### Work to be completed
Copy the entries below word for word, starting at the line that contains "Given: Open the" and ending with the last entry, both lines included. Omit the pictures from your copy.

### Data excerpts
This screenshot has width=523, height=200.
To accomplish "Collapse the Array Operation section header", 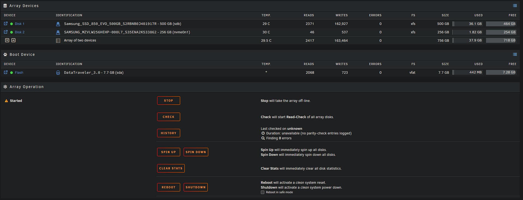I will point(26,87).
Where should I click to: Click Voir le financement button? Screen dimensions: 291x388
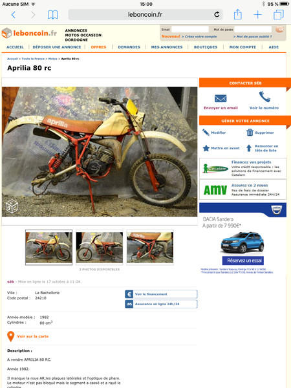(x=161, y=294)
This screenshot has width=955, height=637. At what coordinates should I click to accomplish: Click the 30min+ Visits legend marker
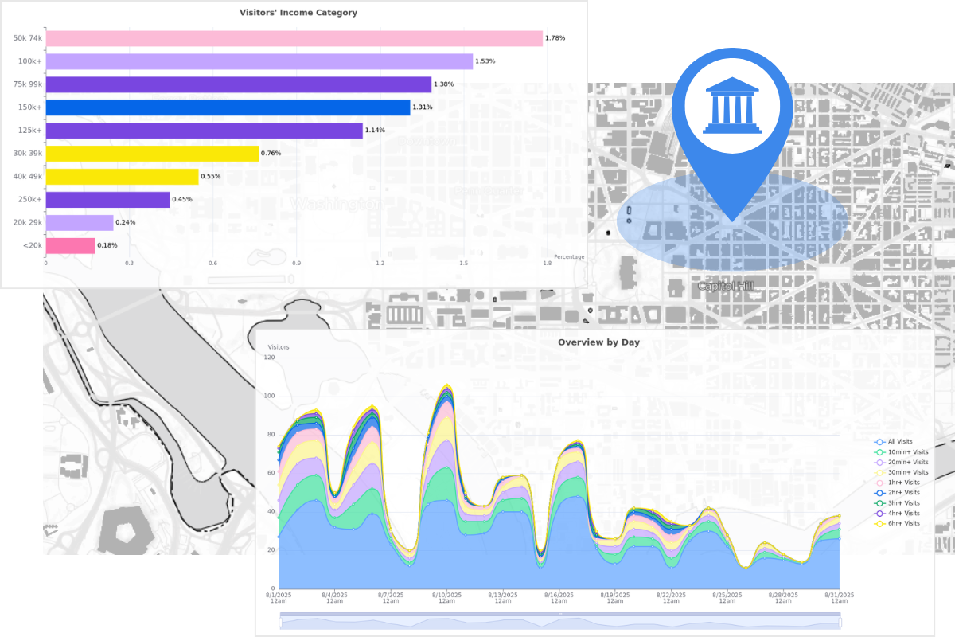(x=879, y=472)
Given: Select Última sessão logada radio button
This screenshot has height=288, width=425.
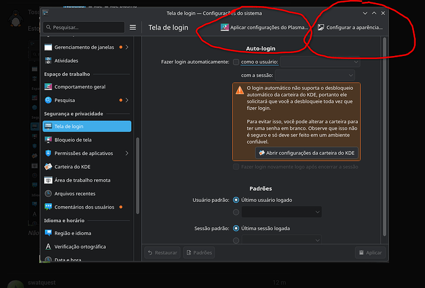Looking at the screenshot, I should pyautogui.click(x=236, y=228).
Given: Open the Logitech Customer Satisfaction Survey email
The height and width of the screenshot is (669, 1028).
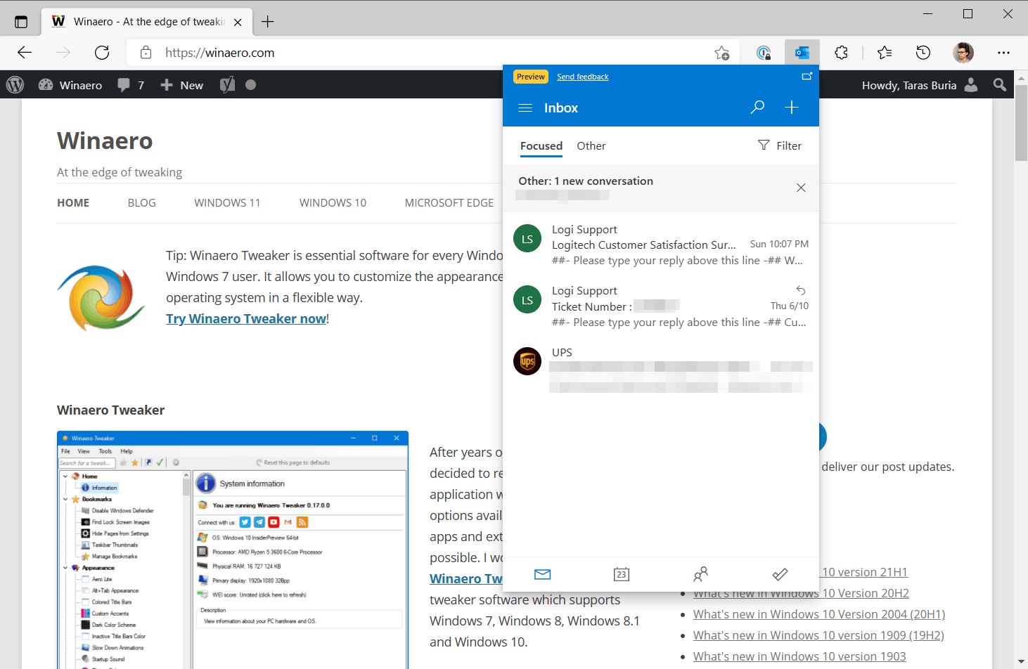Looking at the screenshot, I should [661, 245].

### Solution for this task
Given: Open the Logitech Customer Satisfaction Survey email
The height and width of the screenshot is (669, 1028).
Looking at the screenshot, I should [661, 245].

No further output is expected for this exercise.